The main emphasis of his work was broadly considered theory of oscillations, which included optics and quantum mechanics. He was a co-discoverer of inelastic combinational scattering of light used now in Raman spectroscopy (see below). This paradigm-altering discovery (together with Grigory Landsberg) had occurred at the Moscow State University just one week earlier than a parallel discovery of the same phenomena by C. V. Raman and K. S. Krishnan. In Russian literature it is called "combinational scattering of light" (from combination of frequencies of photons and molecular vibrations) but in English it is named after Raman.

=== Discovery of the combinational scattering of light ===
In 1918, Mandelstam theoretically predicted the fine structure splitting in Rayleigh scattering due to light scattering on thermal acoustic waves. Beginning from 1926, Mandelstam and Landsberg initiated experimental studies on vibrational scattering of light in crystals at the Moscow State University. As a result of this research, Landsberg and Mandelstam discovered the effect of the combinational scattering of light on 21 February 1928. They presented this fundamental discovery for the first time at a colloquium on 27 April 1928. They published brief reports about this discovery (experimental results with some attempt at a theoretical explanation) in Russian and in German and then published a comprehensive paper in Zeitschrift für Physik.

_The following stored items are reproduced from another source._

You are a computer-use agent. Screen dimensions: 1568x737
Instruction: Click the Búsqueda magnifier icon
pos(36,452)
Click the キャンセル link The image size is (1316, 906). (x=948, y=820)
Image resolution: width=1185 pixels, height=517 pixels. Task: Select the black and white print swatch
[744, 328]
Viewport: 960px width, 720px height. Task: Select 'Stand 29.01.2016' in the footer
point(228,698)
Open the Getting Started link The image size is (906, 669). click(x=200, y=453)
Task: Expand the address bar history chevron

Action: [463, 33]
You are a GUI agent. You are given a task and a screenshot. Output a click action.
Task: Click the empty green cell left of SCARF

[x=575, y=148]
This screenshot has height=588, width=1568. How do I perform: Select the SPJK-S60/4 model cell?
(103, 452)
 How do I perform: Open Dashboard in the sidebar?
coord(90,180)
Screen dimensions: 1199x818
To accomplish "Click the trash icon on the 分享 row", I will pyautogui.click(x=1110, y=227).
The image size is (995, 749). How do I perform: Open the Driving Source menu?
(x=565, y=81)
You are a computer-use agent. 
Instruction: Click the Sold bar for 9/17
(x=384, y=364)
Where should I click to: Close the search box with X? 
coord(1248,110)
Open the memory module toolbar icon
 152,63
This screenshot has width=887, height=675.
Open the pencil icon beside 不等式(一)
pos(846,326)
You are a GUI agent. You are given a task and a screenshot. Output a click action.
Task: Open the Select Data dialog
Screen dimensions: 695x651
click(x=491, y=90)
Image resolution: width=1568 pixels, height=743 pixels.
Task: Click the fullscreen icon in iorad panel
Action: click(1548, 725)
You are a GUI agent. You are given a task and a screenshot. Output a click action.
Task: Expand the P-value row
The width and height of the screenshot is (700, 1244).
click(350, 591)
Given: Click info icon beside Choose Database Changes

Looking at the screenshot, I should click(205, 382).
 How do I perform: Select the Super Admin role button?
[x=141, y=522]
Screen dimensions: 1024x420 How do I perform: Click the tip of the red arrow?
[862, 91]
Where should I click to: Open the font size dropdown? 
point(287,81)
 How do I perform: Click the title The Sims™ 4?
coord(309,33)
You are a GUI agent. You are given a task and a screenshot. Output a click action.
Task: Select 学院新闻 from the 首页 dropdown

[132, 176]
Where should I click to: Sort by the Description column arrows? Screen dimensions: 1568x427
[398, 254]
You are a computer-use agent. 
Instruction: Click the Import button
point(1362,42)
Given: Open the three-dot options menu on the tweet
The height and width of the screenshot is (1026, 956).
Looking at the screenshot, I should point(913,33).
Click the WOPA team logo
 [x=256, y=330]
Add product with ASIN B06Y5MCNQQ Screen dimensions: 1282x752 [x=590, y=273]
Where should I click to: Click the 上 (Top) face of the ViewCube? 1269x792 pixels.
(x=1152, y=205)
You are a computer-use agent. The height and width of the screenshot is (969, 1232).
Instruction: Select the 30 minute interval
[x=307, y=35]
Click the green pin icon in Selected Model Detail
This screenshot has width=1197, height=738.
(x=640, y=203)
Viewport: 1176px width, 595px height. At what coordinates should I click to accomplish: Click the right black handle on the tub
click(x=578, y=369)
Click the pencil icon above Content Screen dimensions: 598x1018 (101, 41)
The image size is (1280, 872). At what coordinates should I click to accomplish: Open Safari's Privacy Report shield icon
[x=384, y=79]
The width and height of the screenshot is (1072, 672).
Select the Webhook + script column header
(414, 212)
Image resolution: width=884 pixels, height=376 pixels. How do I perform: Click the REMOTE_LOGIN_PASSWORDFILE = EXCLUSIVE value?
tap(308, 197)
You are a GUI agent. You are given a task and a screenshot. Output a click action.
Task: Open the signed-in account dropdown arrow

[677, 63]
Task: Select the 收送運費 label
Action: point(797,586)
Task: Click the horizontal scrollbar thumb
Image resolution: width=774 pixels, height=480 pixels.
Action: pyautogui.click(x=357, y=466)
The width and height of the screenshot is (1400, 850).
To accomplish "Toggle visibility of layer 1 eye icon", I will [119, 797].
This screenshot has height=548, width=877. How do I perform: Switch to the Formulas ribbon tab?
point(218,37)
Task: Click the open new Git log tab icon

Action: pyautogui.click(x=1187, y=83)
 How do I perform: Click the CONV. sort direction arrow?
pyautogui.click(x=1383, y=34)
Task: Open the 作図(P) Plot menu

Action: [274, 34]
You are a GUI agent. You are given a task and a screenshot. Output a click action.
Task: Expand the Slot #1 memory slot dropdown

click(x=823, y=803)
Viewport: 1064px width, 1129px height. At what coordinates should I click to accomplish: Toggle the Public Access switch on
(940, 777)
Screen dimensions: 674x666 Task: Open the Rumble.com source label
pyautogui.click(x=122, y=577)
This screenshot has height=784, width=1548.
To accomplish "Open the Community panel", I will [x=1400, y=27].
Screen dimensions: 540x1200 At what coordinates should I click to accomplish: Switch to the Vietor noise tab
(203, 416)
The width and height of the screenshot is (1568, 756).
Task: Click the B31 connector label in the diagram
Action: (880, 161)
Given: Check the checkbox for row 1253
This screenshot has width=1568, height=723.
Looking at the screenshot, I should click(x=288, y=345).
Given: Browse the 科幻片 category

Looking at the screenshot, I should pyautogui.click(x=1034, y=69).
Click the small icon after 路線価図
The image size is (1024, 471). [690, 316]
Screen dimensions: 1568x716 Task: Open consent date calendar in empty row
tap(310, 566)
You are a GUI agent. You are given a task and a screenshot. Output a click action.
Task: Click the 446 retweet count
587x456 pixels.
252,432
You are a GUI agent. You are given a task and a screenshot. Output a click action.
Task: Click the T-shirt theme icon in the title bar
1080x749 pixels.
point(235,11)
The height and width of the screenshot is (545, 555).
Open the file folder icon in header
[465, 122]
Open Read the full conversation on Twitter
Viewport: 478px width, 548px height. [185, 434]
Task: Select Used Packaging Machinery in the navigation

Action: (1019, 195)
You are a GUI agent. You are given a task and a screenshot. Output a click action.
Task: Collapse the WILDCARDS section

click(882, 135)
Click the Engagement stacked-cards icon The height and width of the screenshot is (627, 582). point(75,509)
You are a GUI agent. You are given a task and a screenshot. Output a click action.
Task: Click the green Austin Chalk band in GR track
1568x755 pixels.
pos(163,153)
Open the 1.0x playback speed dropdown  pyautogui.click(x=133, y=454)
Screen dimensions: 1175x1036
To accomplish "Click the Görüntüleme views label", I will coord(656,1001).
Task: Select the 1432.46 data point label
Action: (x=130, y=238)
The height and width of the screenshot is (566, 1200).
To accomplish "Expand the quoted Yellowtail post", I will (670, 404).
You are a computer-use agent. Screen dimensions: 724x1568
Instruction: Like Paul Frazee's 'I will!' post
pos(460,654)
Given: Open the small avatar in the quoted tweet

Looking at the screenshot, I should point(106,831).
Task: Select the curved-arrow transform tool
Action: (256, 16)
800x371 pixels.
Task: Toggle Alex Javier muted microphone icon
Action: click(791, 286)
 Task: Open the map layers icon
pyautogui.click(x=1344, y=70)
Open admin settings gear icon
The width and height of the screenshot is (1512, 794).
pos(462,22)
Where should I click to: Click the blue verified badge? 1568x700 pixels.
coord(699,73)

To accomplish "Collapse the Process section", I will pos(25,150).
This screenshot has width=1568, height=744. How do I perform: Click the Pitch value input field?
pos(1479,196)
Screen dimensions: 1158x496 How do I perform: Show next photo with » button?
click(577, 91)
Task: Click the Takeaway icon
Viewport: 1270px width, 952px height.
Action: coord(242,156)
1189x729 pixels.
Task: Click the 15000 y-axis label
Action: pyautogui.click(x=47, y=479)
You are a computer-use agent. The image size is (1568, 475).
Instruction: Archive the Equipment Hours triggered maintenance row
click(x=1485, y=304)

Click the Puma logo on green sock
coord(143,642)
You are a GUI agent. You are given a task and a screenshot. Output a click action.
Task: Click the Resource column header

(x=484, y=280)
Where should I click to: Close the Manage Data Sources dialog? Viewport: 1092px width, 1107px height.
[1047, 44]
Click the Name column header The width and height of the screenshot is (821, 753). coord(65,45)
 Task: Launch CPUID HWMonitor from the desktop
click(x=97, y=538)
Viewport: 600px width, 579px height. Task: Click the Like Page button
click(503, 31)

In the same year, two Indian scientists C. V. Raman and K. S. Krishnan also observed the inelastic scattering of light. Raman stated that "The line spectrum of the new radiation was first seen on 28 February 1928". Thus, combinational scattering of light was observed by Mandelstam and Landsberg a week earlier than by Raman and Krishnan. However, according to the Physics Nobel Committee, Mandelstam and Landsberg were unable to provide an independent, complete interpretation for the discovery, as they only later cited Raman's article. Also, their observations were limited to crystals, whereas Raman and Krishnan showed the effect in solids, liquids, and vapors, thus proving the universal nature of the effect. Raman's method was further applied with great success in different fields of molecular physics, for example in the composition analysis of liquids, gases, and solids, and provided significant insight on nuclear spins. Hence, the light-scattering phenomenon became known as Raman scattering or the Raman effect.

Mandelstam's lectures in optics dated by 1944 can be considered as the formal beginning of the second stage of the DNG-metamaterials theory.

== Scientific school and legacy==
Mandelstam founded one of the two major schools of theoretical physics in the Soviet Union (another being due to Lev Landau). In particular, he was mentor to Igor Tamm, a Nobel Prize in Physics laureate who in turn was a mentor to Vitaly Ginzburg who also received a Nobel Prize in Physics and Andrei Sakharov, the "father of Soviet hydrogen bomb" and a Nobel Peace Prize laureate.

A crater on the far side of the Moon is named after Mandelstam.

==See also==
- Brillouin scattering
- Quantum tunnelling
- Quantum speed limit

== Selected publications ==
- L. I. Mandelstam, I. E. Tamm "The uncertainty relation between energy and time in nonrelativistic quantum mechanics", Izv. Akad. Nauk SSSR (ser. fiz.) 9, 122–128 (1945). English translation: J. Phys. (USSR) 9, 249–254 (1945).